Text section
■ ■ ■ ■ ■

Posted by: John W | April 30, 2008 at 10:19

Teachers, with a grudge against the two universities do a lot to discourage pupils from applying, telling them that they wont get in because they don't have the right accent, parents or educational background. I had a number of friends at other schools who achieved excellent A-level results but were dissuaded from applying to Oxbridge colleges.

It's funny, that, because given identical A-level results, people from State schools are less likely to be offered a place through Oxbridge. Perhaps it's because the interviewers (disproportionately ex-public school boys) think they have "don't have the right accent, parents or educational background."

It's this prejudice which the Oxbridge system needs to address, explicitly.

Would "passing leftie" please source the statement he makes? I have never seen it stated before, and frankly do not believe it. It also rings a bit hollow bearing in mind that about 95% of all successful Oxbridge candidates now have the same best three "A" levels - 3 As. And is he saying predicted the same results or actually getting them? Most places are given on predicted grades. And is it subject for subject?

In the absence of firm evidence, he is just doing a Brown - i.e. asserting something which puts off people applying. Thereby perpetuating the social make-up which is so helpful to the class war/envy politics which Brown, Leavingsoon, Polly Toynbee et al still represent.

Did you actually read my comment you moron: It is teachers in most state schools who discourage perfectly able pupils from applying not those interviewing who turn them away.

The three fellows who interviewed me were:
1. A middle aged american who had been to state school.
2. A middle aged english woman who had been to a grammar school.
3. An elderly englishman who had been to a public school.

Doesn't seem to be disproportionately ex public school boys does it?

I know because I took the care to become friends with them once I had started - you see Cambridge is a place where people from all different backgrounds mix as equals. I then went on to work with my DoS and admissions officer to get more people from my area who went to state schools (as I did) to apply. The colleges spend a huge amount of money on this every year and the biggest opposition they come up against is teachers in state schools determined to drag their pupils down to the level of higher education that they had. Passing Leftie and Gordon Brown proclaiming that less well to do applicants stand less chance of getting in is part of this horrendous untruth.

The reason that 'given identical A-level results, people from State schools are less likely to be offered a place through Oxbridge' is because state schools are more prone to teaching to the test rather than giving a proper education. As somebody has commented above the government criticizes the application processes at our best universities to cover up its own terrible record on education.

Allow me to remind you again: grew up on a Northern council estate, attended local state school, went to Cambridge, fit in perfectly.

■ ■ ■ ■ ■

Required work
#1 Decide whether each statement agrees with the Oxbridge comments. Answer yes or no, and quote the words that decide it.
(a) One of the interviewers was a middle-aged American who had attended a state school.
(b) One commenter claims that about 95% of successful Oxbridge candidates have 3 As.
(c) The text states that most places are given on the grades candidates actually achieve.
#2 Using the Oxbridge comments, answer each question briefly.
(a) How many fellows conducted the interview described in the text?
(b) Where did the writer of the final comment grow up?
(c) Which group does one commenter call "disproportionately ex-public school boys"?
#3 List every name that the Oxbridge comments give as still representing class war/envy politics.

Provided material
■ ■ ■ ■ ■

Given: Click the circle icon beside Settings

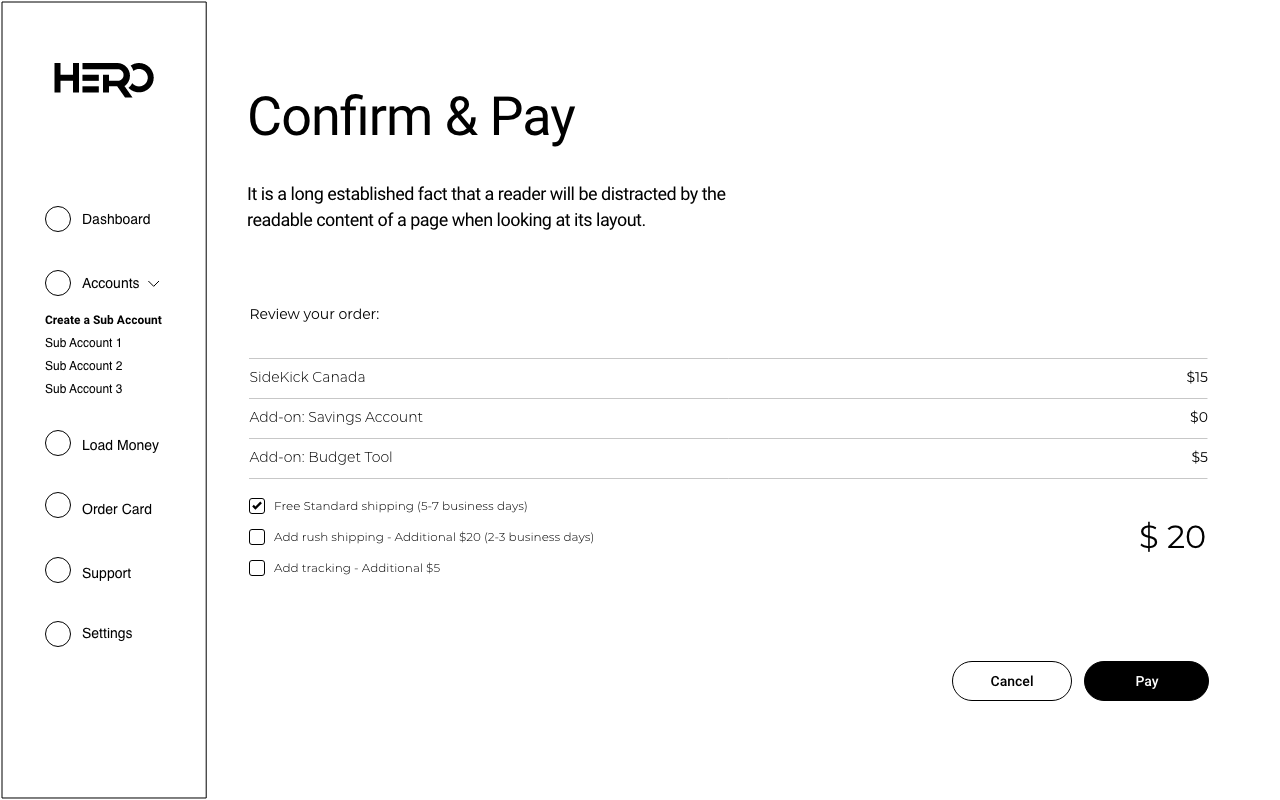Looking at the screenshot, I should click(58, 634).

■ ■ ■ ■ ■

Exercise solutions
#1
(a) Yes: "A middle aged american who had been to state school."
(b) Yes: "about 95% of all successful Oxbridge candidates now have the same best three "A" levels - 3 As"
(c) No: "Most places are given on predicted grades."

#2
(a) Three.
(b) On a Northern council estate.
(c) The interviewers.

#3 Brown, Leavingsoon, Polly Toynbee